The only way to “win” in today’s age of the consumer is to mind these four “mutually reinforcing market imperatives” in order to become more customer-obsessed, according to the report: for speed, tap into mobile connections; for intelligence, set up systems to gather customer knowledge; for impact build a better customer experience; and to become flexible, embrace digital transformation.

And part of being customer focused is creating the right experience, no matter the platform.

As Milligan puts it, “CX [customer experience] can’t be an attitude, tagline, or one-time corporate initiative. It has to be a different way of doing business, a new kind of operating model.”

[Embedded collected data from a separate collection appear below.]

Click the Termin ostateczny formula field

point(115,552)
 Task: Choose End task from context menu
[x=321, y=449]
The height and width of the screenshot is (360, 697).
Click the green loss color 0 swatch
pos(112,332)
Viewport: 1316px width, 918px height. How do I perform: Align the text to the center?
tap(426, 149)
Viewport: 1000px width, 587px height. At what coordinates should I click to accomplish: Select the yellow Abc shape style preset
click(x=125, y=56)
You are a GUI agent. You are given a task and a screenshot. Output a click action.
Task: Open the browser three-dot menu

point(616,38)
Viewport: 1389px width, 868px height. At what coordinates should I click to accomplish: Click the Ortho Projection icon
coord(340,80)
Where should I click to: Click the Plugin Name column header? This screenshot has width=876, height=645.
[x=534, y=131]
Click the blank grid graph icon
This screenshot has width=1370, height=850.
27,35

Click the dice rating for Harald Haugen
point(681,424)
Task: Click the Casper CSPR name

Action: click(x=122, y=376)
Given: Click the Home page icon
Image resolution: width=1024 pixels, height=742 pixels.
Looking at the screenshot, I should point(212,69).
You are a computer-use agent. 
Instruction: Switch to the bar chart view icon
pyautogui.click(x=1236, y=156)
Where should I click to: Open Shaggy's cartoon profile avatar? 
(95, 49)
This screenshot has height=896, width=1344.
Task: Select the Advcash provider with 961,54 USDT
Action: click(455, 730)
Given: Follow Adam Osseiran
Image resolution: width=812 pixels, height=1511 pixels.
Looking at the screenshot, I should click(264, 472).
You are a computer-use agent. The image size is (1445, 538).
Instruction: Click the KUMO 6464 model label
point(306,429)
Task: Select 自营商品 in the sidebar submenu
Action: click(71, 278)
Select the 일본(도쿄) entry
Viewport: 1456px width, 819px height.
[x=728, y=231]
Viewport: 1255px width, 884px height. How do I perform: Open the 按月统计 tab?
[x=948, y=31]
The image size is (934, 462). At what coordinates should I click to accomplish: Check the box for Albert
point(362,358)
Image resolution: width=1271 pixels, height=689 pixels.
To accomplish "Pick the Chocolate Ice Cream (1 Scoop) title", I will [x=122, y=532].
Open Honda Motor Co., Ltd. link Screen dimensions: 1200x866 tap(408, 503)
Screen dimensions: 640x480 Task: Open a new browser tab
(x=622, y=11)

In his own blog post, Milligan shares what he calls five observations from the front lines for nailing CX:

  1. Change your perspective: “We have a sense of how customers are supposed to traverse different touch points and a sense of the experiences we want them to have. But that’s not the starting point. CX is about the customers, on their terms and in their voice. Sounds basic, but that fundamental reorientation requires a surprising level of tenacity and discipline.”
  2. Improve your visibility: “Like many firms, we relied on customer satisfaction (CSAT) and advocacy metrics to understand what our customers thought about us. But those metrics provide no insight into understanding customers’ actual experience based on the most powerful human element of all—emotion. Without that visibility, one is blind. And being blind is scary if you are seeking to drive CX gains. Think of being a CFO without a business intelligence environment. CX analytics that consider the quality of the customers’ experience will be like BI—indispensable to any mature understanding of CX.”
  3. Connect experience to operations: “It’s not just that CSAT or advocacy tools miss the mark for CX; they also don’t tell you how to make systematic and surgical improvements to drive continuous improvement. There are real changes to make to people, process, and technology that drive real impact. Guessing is not a plan. To spend real money (and your political capital for that matter), you need to be able to model different investment scenarios to see how they will pay off.”
  4. Have a lot of seats at the CX table: “Marketing, sales, product, finance, and technology are all part of our company’s sustained CX program. This is not a one-time ‘tiger team.’ We look at CX holistically and make decisions and investments accordingly.”
  5. Parallel-process: “In the beginning, there is always tension between “analysis paralysis” and getting quick wins on the board. The way we overcame that tension was focusing on outlier areas that our clients called out directly. We had a high confidence that we could move the needle and get some early wins, and practically speaking, it allowed us to practice working as a team, avoid over-scoping projects, and take action.”

“In a world where empowered customers are influencing the fate of companies, CX is a business discipline that all executives will need to understand, if not master,” according to Milligan. “It goes well beyond understanding satisfaction or lifetime value. CX measures something very different: our value to our customers.”